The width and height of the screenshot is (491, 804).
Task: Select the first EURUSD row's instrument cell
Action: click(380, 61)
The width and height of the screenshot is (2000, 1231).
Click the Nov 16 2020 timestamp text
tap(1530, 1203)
+ + + + + + +
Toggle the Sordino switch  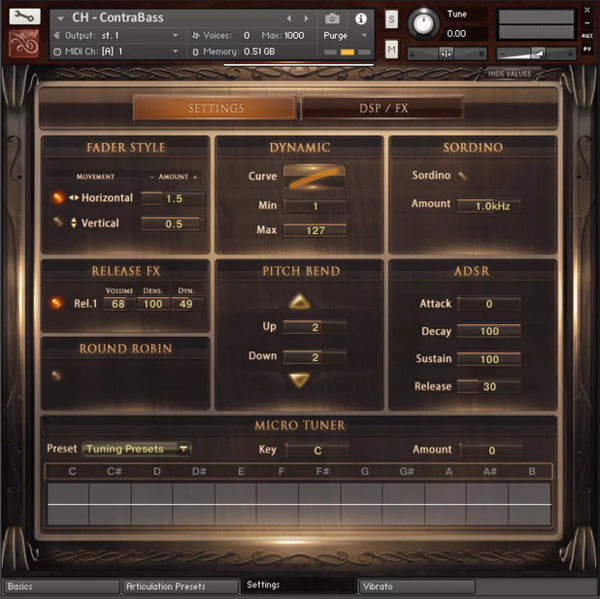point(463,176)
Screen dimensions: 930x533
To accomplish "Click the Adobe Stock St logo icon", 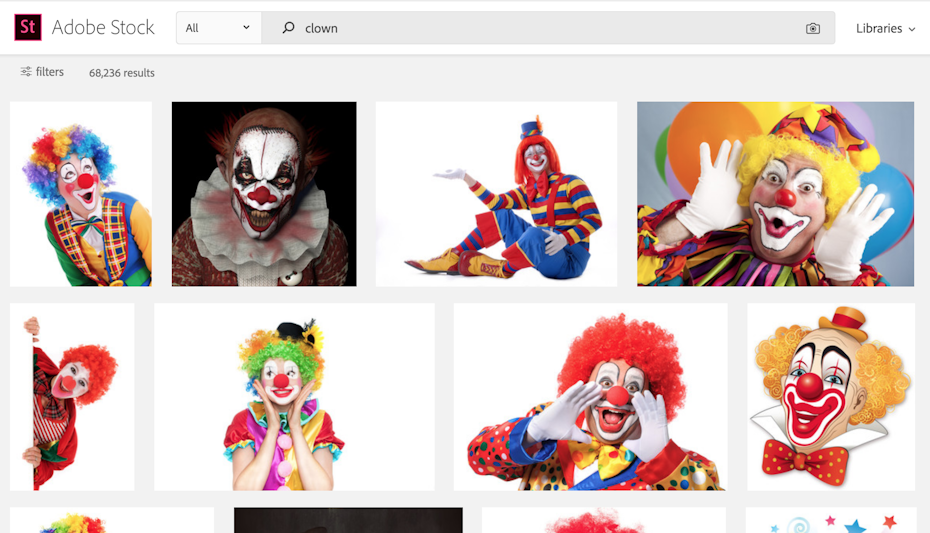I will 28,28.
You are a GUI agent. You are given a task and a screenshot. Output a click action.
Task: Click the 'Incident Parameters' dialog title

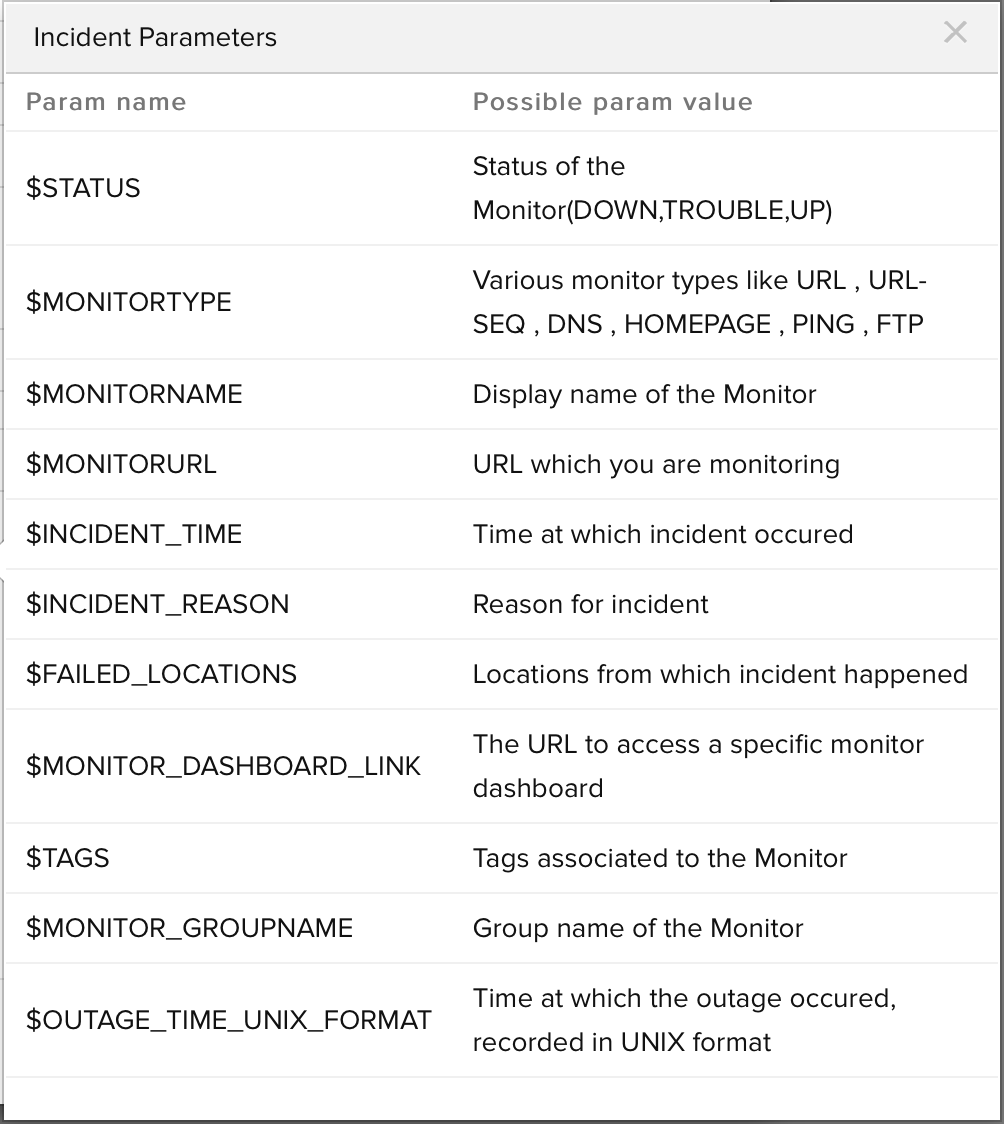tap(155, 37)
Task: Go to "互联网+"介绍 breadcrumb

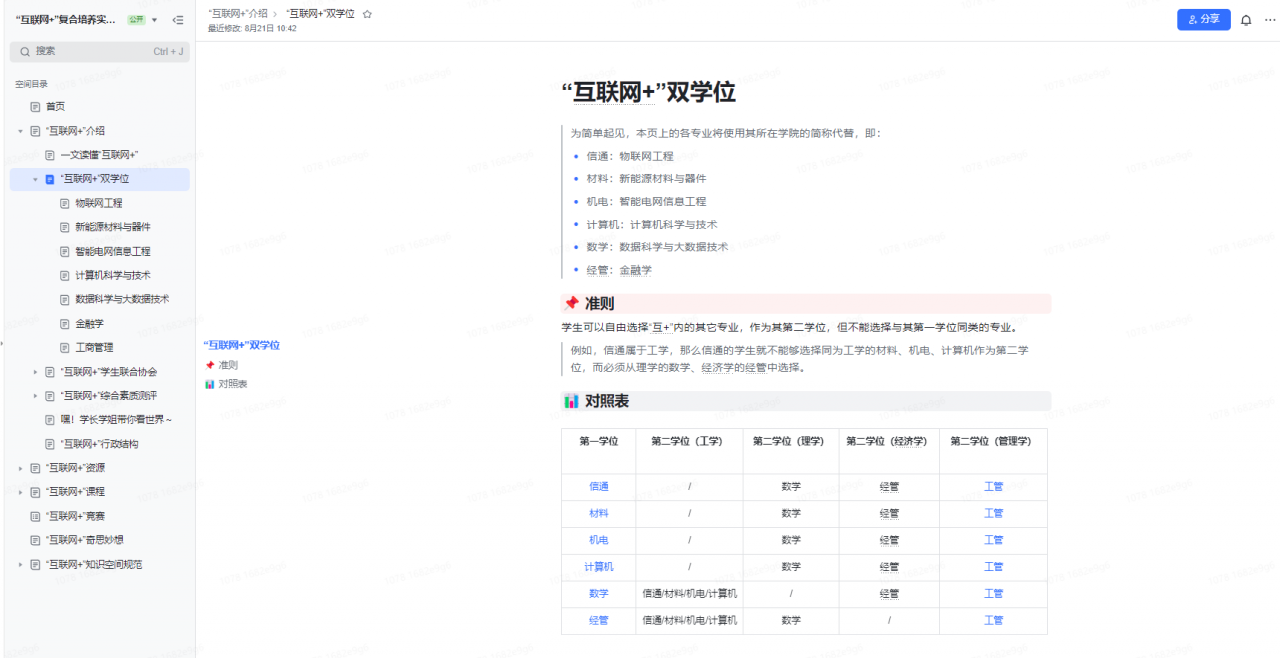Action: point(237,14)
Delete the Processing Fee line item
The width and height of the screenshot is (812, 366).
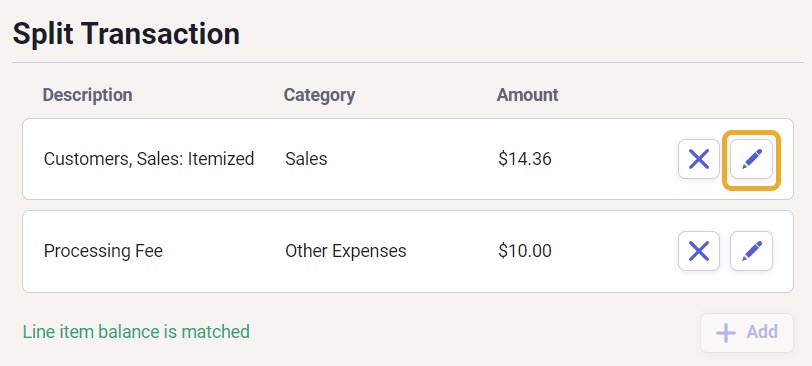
+ + + + + + +
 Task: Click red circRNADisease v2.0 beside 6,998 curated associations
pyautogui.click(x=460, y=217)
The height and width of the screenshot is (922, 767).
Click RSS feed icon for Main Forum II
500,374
+ + + + + + +
EXERCISE PROMPT - One stretch of the lines above is wanted, from the line that contains "Delete the Processing Fee line item" through the line that contains "The width and height of the screenshot is (812, 366).". Output it exactly.

OUTPUT OF THE TASK -
Delete the Processing Fee line item
The width and height of the screenshot is (812, 366).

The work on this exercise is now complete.